I'm amused at how thoroughly Google adopted Microsoft's playbook. Chrome supplanted Internet Explorer by embracing the open web. But then Google immediately started on extensions, and now they're trying to extinguish the open web with nonsense like Cloud Fraud Defense. All very smoothly done. I mean, people are actually _asking_ for this junk. I'm impressed.

No they didn't. Firefox unseated Internet Explorer. Chrome then got big by putting its installer right on the Google homepage and harassing users to install it. And they had it bundled with other software, and would install as a user so that locked down computers could still run it. They absolutely did not win by embracing open standards.

  • Chrome has gone off doing their own standards to some extent, but you're forgetting what it was like when Internet Explorer dominated. You basically couldn't use the web without IE because they broke so many standards and implemented them in closed source. Then there was ActiveX on top, straight up Windows binaries in web. And besides there being a dominant engine, only one browser could use that engine. Trading that for Chrome dominance was at least a step up.

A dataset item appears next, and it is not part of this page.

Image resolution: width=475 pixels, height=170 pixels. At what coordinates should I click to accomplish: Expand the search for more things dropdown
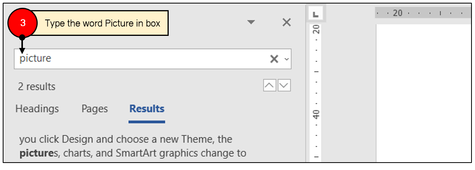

    I use Firefox right now. Occasionally I need to open a site in Chrome instead, but it's rare.

    • I just got a Docusign and it didn't work in Firefox, I had to use Chrome. That's a huge blow right there. (I sent negative feedback about this to Docusign.)

    • Chrome didn't solve that though. Quoth Wikipedia:

      > Firefox usage share grew to a peak of 32.21% in November 2009, with Firefox 3.5 overtaking Internet Explorer 7, although not all versions of Internet Explorer as a whole;

      Firefox was the browser that embraced open standards and was unseating IE. And ActiveX was used for corporate stuff, not general web sites, so the main reason it died was that Microsoft gave up.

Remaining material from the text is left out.